Letting Elise fall this far (i.e. not ban or first-rotation pick) is a little bit of a risk – she’s extremely powerful right now, is multi-compositional thanks to her build path flexibility, and should in theory fit Svenskeren well – but he’s making so little use of it in solo queue as opposed to other champions (particularly Gragas) that it seems very likely that it won’t feature too highly in SK’s priorities.

With an early pick being spent on mid, there should be good scope for counter-picking lanes and the jungler down lower, so it’s not worth going into too much detail here given how long we’ve already gone on. One point of concern worth noting is that SK may make use of Gangplank as an answer to the Ryze-Rumble options for AP top – a Ryze ban is likely (it’s been banned in 5 of their last 6 games by them), and the reworked champion has been wheeled out already in competitive as an answer to Rumble in-lane.

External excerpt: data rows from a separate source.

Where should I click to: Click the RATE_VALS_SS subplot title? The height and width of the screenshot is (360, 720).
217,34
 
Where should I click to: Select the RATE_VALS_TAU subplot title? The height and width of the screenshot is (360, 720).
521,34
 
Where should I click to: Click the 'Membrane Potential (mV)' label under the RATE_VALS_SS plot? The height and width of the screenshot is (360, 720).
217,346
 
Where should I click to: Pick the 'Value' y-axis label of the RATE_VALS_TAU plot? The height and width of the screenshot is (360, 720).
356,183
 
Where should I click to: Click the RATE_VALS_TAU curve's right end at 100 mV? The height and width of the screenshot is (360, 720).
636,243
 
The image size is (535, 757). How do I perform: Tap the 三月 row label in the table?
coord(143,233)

On the subject of ‘wildcard’ picks in general and solo-queue give-aways, the only two that blatantly stand out (albeit still a fair distance away from the series itself) is fredy122’s Kennen (would fit within SK’s style although would also be tricky to pair with a jungler) and Fox’s Veigar (makes very little sense). It’s possible that other picks will reveal themselves closer to the time, but there isn’t anything obvious out there that would fit well with how SK want to play while also warping the matchup in their favour.

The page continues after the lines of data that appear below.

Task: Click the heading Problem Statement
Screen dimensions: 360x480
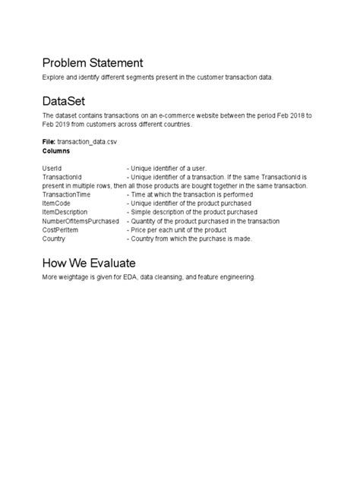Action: point(93,63)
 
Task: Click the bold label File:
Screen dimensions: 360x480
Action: point(50,142)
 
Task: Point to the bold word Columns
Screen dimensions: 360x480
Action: point(57,151)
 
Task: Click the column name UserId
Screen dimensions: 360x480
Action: point(52,168)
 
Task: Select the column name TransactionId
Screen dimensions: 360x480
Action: point(63,176)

In general terms, and without looking at the finer points of lane control and rotational play, the winning team will likely be the faster team in most matches in this series. A high priority needs to be put by both teams on movement speed, and as a by-product, on supporting parts that make good use of it in their own engages. Conversely, a lower priority needs to be put on soft CC (e.g. slows) – that might sound silly, but with both teams stacking up on speed-based disengage, and potential wildcards like the Olaf pick coming out, positioning will take precedence over reactive play.

Since the inception of the current Promotion Tournament format (a Bo5 between a LCS and CS team) in the summer of 2014, eight teams have attempted to win promotion to the EU LCS through the tournament. On seven of the eight occasions, the LCS team has won; six of those serieses failed to go five games, and three were sweeps. It may have been a very bumpy road for Gamers2, but in this tournament, they have been handed what their contemporaries who made it over them didn’t have – a dream matchup, and a genuine chance to topple one of the LCS old guard.